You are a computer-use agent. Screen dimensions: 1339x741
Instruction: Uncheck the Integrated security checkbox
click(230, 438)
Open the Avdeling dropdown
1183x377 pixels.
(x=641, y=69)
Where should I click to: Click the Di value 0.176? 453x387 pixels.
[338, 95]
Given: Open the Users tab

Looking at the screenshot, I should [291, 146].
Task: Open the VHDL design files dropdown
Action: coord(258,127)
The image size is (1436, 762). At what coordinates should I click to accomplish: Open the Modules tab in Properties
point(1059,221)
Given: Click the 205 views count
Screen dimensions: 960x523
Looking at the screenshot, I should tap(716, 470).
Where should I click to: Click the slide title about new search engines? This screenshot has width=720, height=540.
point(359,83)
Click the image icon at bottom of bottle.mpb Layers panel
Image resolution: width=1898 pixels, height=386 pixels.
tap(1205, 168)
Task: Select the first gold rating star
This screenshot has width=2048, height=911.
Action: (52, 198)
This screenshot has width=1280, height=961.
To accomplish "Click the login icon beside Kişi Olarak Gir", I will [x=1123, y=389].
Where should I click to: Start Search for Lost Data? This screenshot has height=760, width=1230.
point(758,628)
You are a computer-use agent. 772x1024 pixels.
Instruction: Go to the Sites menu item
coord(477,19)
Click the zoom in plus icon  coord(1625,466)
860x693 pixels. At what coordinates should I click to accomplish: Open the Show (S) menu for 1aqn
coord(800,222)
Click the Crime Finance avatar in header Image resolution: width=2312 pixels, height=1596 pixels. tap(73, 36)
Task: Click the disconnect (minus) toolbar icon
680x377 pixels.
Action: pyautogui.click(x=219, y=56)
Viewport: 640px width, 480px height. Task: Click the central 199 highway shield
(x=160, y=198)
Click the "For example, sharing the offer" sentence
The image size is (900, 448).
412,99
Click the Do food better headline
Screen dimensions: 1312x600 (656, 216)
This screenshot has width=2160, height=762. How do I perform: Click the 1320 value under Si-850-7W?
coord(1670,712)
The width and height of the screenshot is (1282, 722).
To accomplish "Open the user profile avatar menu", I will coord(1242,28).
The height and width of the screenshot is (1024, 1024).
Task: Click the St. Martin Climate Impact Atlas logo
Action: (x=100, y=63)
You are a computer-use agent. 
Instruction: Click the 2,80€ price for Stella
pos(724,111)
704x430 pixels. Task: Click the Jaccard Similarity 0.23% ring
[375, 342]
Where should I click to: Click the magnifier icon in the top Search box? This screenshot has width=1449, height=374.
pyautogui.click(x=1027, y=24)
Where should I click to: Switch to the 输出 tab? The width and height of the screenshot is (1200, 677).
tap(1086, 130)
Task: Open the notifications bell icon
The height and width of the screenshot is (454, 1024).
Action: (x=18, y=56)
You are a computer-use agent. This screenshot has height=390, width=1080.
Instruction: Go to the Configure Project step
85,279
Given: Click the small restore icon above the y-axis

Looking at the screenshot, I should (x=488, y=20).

Task to complete: Without altering a single word, copy the listing above.

Solution below:
You are a computer-use agent. Screen dimensions: 1339x741
Instruction: Uncheck the Integrated security checkbox
click(230, 438)
Open the Avdeling dropdown
1183x377 pixels.
(x=641, y=69)
Where should I click to: Click the Di value 0.176? 453x387 pixels.
[338, 95]
Given: Open the Users tab

Looking at the screenshot, I should [291, 146].
Task: Open the VHDL design files dropdown
Action: coord(258,127)
The image size is (1436, 762). At what coordinates should I click to accomplish: Open the Modules tab in Properties
point(1059,221)
Given: Click the 205 views count
Screen dimensions: 960x523
Looking at the screenshot, I should tap(716, 470).
Where should I click to: Click the slide title about new search engines? This screenshot has width=720, height=540.
point(359,83)
Click the image icon at bottom of bottle.mpb Layers panel
Image resolution: width=1898 pixels, height=386 pixels.
tap(1205, 168)
Task: Select the first gold rating star
This screenshot has width=2048, height=911.
Action: (52, 198)
This screenshot has width=1280, height=961.
To accomplish "Click the login icon beside Kişi Olarak Gir", I will [x=1123, y=389].
Where should I click to: Start Search for Lost Data? This screenshot has height=760, width=1230.
point(758,628)
You are a computer-use agent. 772x1024 pixels.
Instruction: Go to the Sites menu item
coord(477,19)
Click the zoom in plus icon  coord(1625,466)
860x693 pixels. At what coordinates should I click to accomplish: Open the Show (S) menu for 1aqn
coord(800,222)
Click the Crime Finance avatar in header Image resolution: width=2312 pixels, height=1596 pixels. tap(73, 36)
Task: Click the disconnect (minus) toolbar icon
680x377 pixels.
Action: pyautogui.click(x=219, y=56)
Viewport: 640px width, 480px height. Task: Click the central 199 highway shield
(x=160, y=198)
Click the "For example, sharing the offer" sentence
The image size is (900, 448).
412,99
Click the Do food better headline
Screen dimensions: 1312x600 (656, 216)
This screenshot has width=2160, height=762. How do I perform: Click the 1320 value under Si-850-7W?
coord(1670,712)
The width and height of the screenshot is (1282, 722).
To accomplish "Open the user profile avatar menu", I will coord(1242,28).
The height and width of the screenshot is (1024, 1024).
Task: Click the St. Martin Climate Impact Atlas logo
Action: (x=100, y=63)
You are a computer-use agent. 
Instruction: Click the 2,80€ price for Stella
pos(724,111)
704x430 pixels. Task: Click the Jaccard Similarity 0.23% ring
[375, 342]
Where should I click to: Click the magnifier icon in the top Search box? This screenshot has width=1449, height=374.
pyautogui.click(x=1027, y=24)
Where should I click to: Switch to the 输出 tab? The width and height of the screenshot is (1200, 677).
tap(1086, 130)
Task: Open the notifications bell icon
The height and width of the screenshot is (454, 1024).
Action: (x=18, y=56)
You are a computer-use agent. This screenshot has height=390, width=1080.
Instruction: Go to the Configure Project step
85,279
Given: Click the small restore icon above the y-axis

Looking at the screenshot, I should (x=488, y=20).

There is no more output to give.